**Extract to read**:

== Segment start ==

P. cactorum is placed in Clade 1a (http://www.phytophthoradb.org/species), most closely related to P. pseudotsugae, a pathogen of Douglas-fir seedlings in the Pacific Northwest states in the U.S.  Only one other noteworthy forest tree pathogen - P. nicotianae - is in Clade I, but two important pathogens of agricultural crops - P. infestans and P. phaseoli - are also closely related (Clade 1c).  

Phylogenetic tree from http://www.phytophthoradb.org/species.php (Blair et al 2008).

== Segment end ==

**About this task**:
Continue the passage on the phylogenetic placement of Phytophthora cactorum from the point where it ends.

**Entries shown**:
== Segment start ==

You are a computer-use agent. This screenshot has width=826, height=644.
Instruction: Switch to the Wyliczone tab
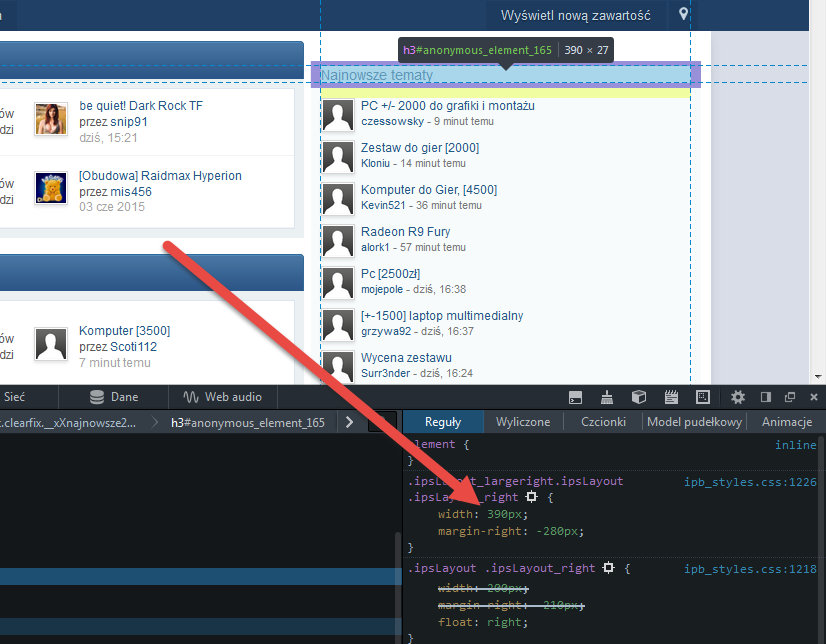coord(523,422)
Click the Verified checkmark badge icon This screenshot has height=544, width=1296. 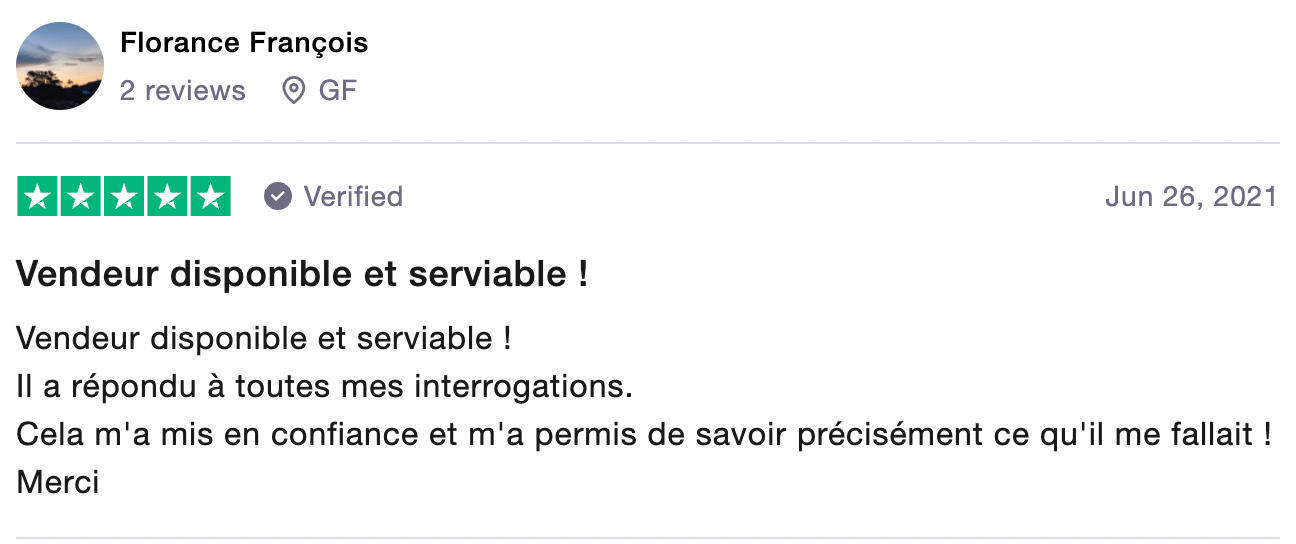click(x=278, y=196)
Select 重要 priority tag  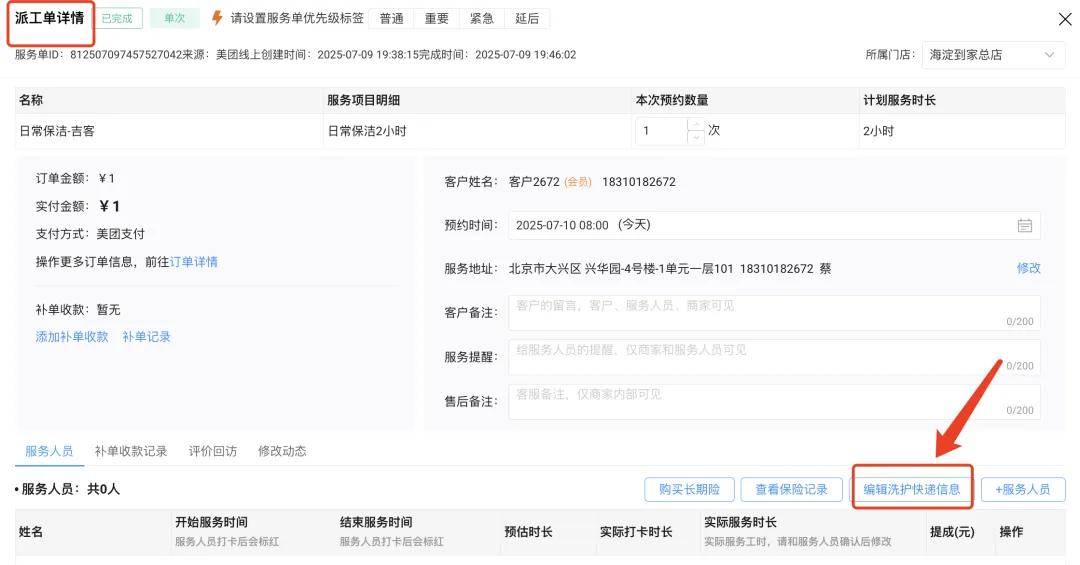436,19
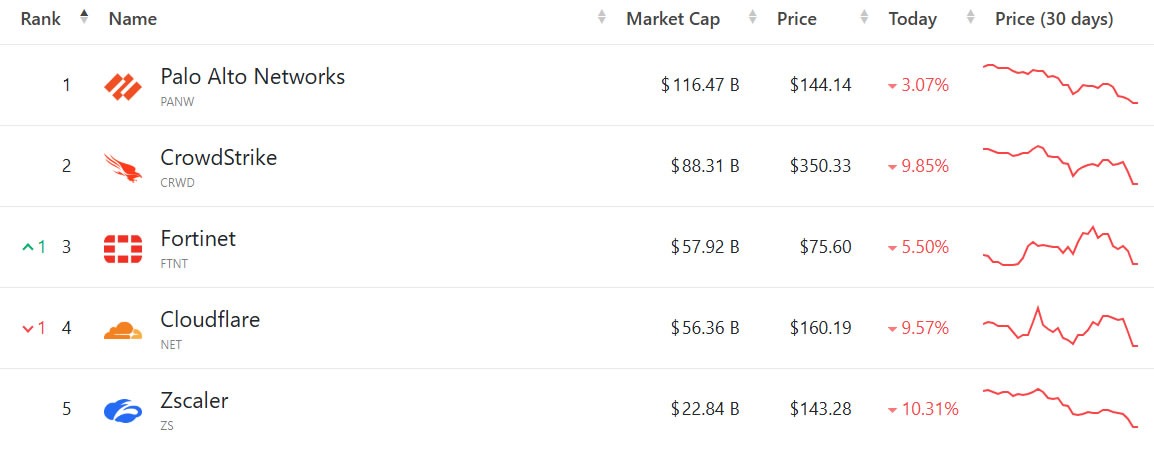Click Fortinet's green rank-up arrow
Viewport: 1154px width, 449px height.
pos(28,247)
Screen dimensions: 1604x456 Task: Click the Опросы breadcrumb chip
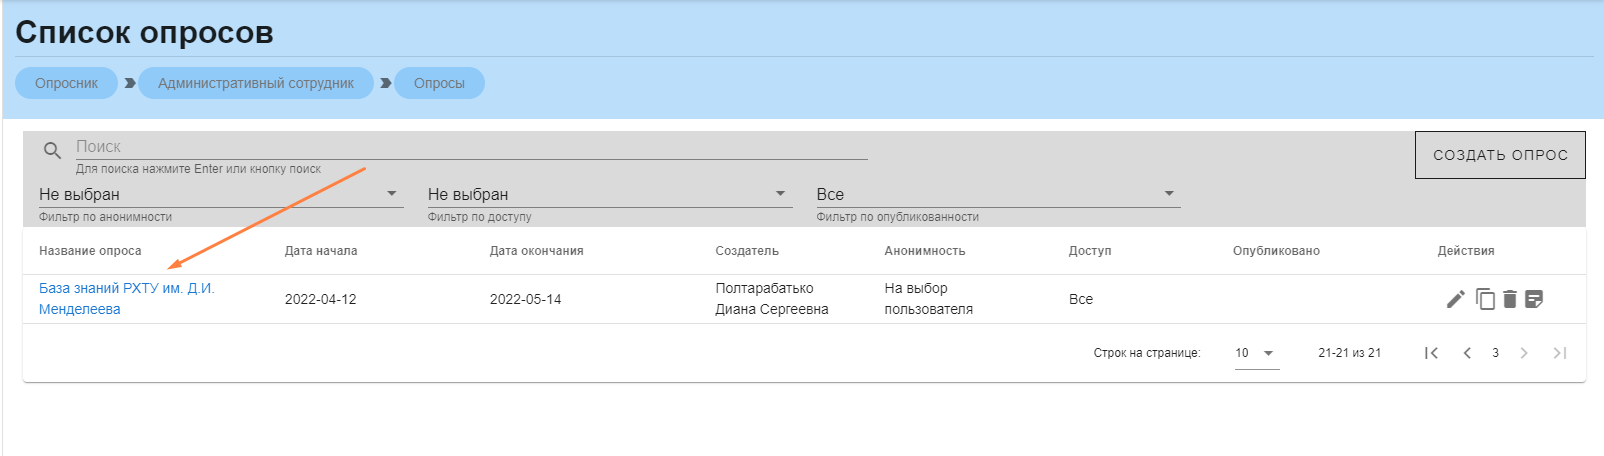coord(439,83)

== Segment end ==

**Exercise answer**:
Growth: 

Because of the high importance of P. cactorum as one of several species causing crown rot in apple orchards throughout the world, more effort seems to have gone into study of detection and recovery of the pathogen from orchard soils and associated host plant tissue than from other plant species.   Typically, isolation follows baiting soil or soil extract with one or more plant parts including fruit (apple, pear, strawberry, etc.), hemp or rape seeds, and (rarely) pine needles.  In an extensive study of sampling methods, Jeffers found that 2-4 day old apple seedlings were uniquely suited to recovery of the pathogen from New York orchard soils, and it would seem prudent for others who are trying to get complete assays of soils anywhere to include the seedlings as baits.  Jeffers also found that it was important to dry soil samples for a time and then rewet them prior to baiting. Failure to do that often led to gross underestimation of pathogen populations.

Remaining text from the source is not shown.